How FICO Credit Scores Are Calculated

Since we live in an automated world, it's not surprising that your ability to repay your mortgage comes down to just one number. All the years you've been paying your various bills: your mortgage, car payments, and credit card bills can be analyzed, spindled and mutilated into a single indicator of whether you're likely to meet your future obligations.

The three reporting agencies use slightly different formulas to build a credit score. The original FICO was developed by Fair Isaac and Company. Experian uses this model and calls its score FICO. Equifax's model, based on FICO, is called BEACON, while TransUnion, which also uses a slightly modified FICO, calls its score EMPIRICA. While each of the models considers a range of data available in your credit report, each agency uses the following to build a credit score:

  • Your Credit History - How many years have you had credit?
  • Payment History - Have you paid more than 30 days late, and how often?
  • Your Credit Card Balances - How many credit card accounts do you hold, and how much do you owe?
  • Requests for Credit - How many times have you had your credit checked for a loan?

Each of these is assigned a value and a weight. The results are added up and distilled into a single number. FICO scores range from 300 to 800. Higher is always better. Typical home buyers probably find their scores falling above 620.

Your credit score greatly affects your monthly payment

Did you know?
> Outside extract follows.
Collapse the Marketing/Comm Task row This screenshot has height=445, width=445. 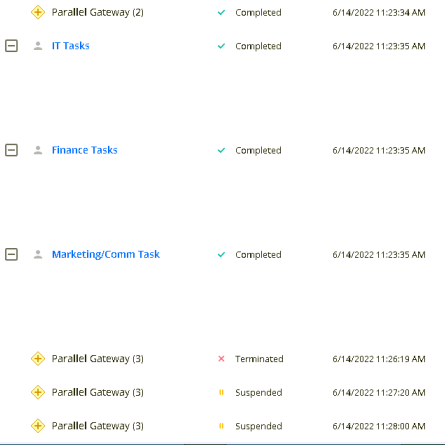[11, 254]
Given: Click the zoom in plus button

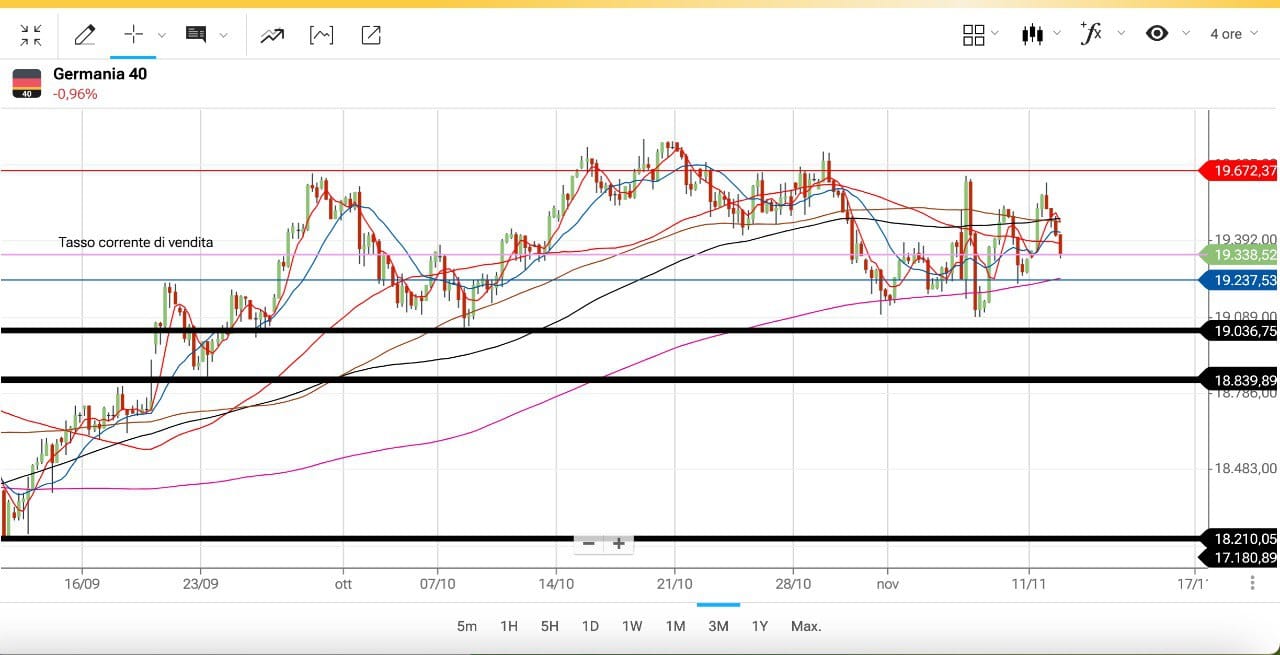Looking at the screenshot, I should pyautogui.click(x=619, y=543).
FICO scores affect more than your ability to get a loan. They also affect your interest rate. Lenders give lower interest rates to individuals with higher scores.
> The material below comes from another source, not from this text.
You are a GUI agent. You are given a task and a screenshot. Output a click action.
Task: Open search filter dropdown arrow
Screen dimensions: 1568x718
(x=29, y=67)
Can I raise my credit score?

What can you do about your FICO score? Unfortunately, not much. Since the score is based on your lifelong credit history, it's difficult to change it quickly. You should remove any incorrect data from your credit report; this is the only "quick fix" for credit troubles.

Getting your credit score

Before you can improve your score, you have to obtain your score and ensure that the reports from each agency are correct. Fair Isaac has created a web site (www.myFICO.com) that lets you do just that. It's inexpensive, fast, and easy to get your credit score along with credit reports from all three credit reporting agencies. They also provide information and online tools that help you understand how to improve your FICO score.

You can get a free credit report once a year from the three major agencies when you visit AnnualCreditReport.com. You won't get a free credit score from AnnualCreditReport.com, but getting it is quick and inexpensive.

Armed with this info, you'll be a more informed consumer and you'll be better positioned to obtain the right mortgage for you.